TASK PROMPT →
Beginning with the line that has "Where should I click to: Click the", please write out the remaining lines of the material exactly, the last one included.

[[ DATA RECORDS, beginning ]]

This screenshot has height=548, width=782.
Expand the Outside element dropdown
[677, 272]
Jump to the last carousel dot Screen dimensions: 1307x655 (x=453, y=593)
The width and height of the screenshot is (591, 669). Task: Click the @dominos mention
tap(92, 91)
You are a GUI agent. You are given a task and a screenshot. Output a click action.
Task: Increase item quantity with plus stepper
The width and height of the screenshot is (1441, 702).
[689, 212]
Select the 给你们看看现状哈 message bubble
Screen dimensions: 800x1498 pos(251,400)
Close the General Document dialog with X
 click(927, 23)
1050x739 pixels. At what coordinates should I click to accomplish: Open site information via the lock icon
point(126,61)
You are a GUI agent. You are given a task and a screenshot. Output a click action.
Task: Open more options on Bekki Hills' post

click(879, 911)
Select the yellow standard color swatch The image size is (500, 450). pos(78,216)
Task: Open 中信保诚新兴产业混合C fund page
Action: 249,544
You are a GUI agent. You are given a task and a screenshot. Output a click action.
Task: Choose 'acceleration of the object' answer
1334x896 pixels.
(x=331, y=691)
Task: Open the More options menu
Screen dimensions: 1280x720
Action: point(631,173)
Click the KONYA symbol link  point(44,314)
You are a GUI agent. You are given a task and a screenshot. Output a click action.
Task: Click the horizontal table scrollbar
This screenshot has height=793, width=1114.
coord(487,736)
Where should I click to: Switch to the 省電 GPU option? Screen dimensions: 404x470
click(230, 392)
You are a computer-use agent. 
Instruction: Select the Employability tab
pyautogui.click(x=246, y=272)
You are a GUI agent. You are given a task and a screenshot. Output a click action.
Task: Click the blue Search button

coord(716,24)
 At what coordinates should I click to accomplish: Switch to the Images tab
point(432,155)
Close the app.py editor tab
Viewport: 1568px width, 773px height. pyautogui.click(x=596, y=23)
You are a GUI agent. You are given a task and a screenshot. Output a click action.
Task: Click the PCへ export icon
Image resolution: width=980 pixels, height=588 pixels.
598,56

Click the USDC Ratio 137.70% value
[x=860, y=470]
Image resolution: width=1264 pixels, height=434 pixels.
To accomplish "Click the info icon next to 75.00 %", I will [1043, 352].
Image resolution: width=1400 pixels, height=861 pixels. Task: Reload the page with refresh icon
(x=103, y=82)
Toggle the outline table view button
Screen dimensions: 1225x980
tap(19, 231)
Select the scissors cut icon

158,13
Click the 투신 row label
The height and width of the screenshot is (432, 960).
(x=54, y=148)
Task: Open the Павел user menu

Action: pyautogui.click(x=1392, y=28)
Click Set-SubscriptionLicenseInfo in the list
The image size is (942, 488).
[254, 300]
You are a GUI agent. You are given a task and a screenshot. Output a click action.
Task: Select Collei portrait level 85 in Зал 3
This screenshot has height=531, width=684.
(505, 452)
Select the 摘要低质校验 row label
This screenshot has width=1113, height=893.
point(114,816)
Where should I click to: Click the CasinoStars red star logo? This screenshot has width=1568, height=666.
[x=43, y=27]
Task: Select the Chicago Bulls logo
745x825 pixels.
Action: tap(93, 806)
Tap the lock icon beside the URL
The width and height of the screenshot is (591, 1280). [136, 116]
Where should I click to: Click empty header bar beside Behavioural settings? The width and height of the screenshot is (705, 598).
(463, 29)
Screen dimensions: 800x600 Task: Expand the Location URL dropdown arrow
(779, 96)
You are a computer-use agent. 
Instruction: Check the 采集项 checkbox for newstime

[[ DATA RECORDS, end ]]

COMPLETED TASK →
Where should I click to: Click the CasinoStars red star logo? This screenshot has width=1568, height=666.
[x=43, y=27]
Task: Select the Chicago Bulls logo
745x825 pixels.
Action: tap(93, 806)
Tap the lock icon beside the URL
The width and height of the screenshot is (591, 1280). [136, 116]
Where should I click to: Click empty header bar beside Behavioural settings? The width and height of the screenshot is (705, 598).
(463, 29)
Screen dimensions: 800x600 Task: Expand the Location URL dropdown arrow
(779, 96)
You are a computer-use agent. 
Instruction: Check the 采集项 checkbox for newstime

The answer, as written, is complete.